## [WHAT NEEDS TO BE DONE]
Every line of the data below is to be duplicated exactly, pictures excepted.

## [DATA FOR THE TASK]
Content starts

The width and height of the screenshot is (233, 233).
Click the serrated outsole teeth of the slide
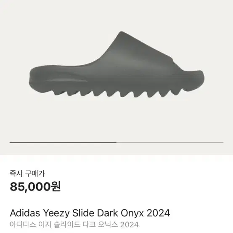click(117, 93)
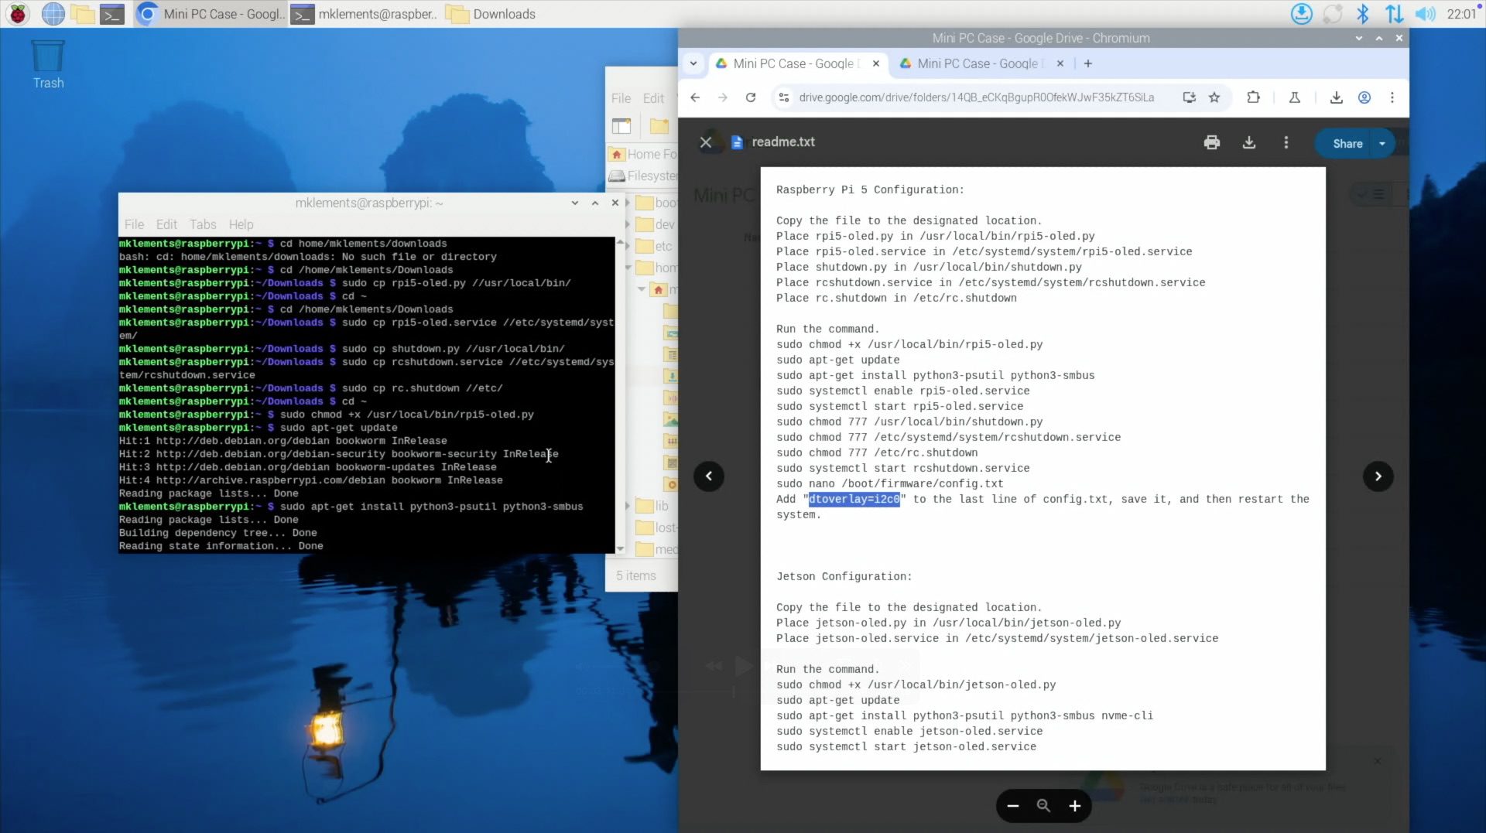This screenshot has width=1486, height=833.
Task: Open the terminal Tabs menu
Action: (x=203, y=224)
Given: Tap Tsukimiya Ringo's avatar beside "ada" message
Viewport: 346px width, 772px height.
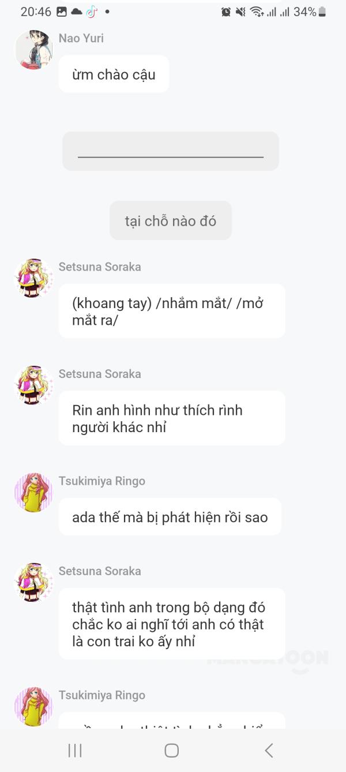Looking at the screenshot, I should [x=33, y=493].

Content ends

## [EXPECTED ANSWER]
The width and height of the screenshot is (233, 233).
Click the serrated outsole teeth of the slide
click(117, 93)
This screenshot has width=1486, height=833.
Task: Open the terminal Tabs menu
Action: (x=203, y=224)
Given: Tap Tsukimiya Ringo's avatar beside "ada" message
Viewport: 346px width, 772px height.
Looking at the screenshot, I should [x=33, y=493].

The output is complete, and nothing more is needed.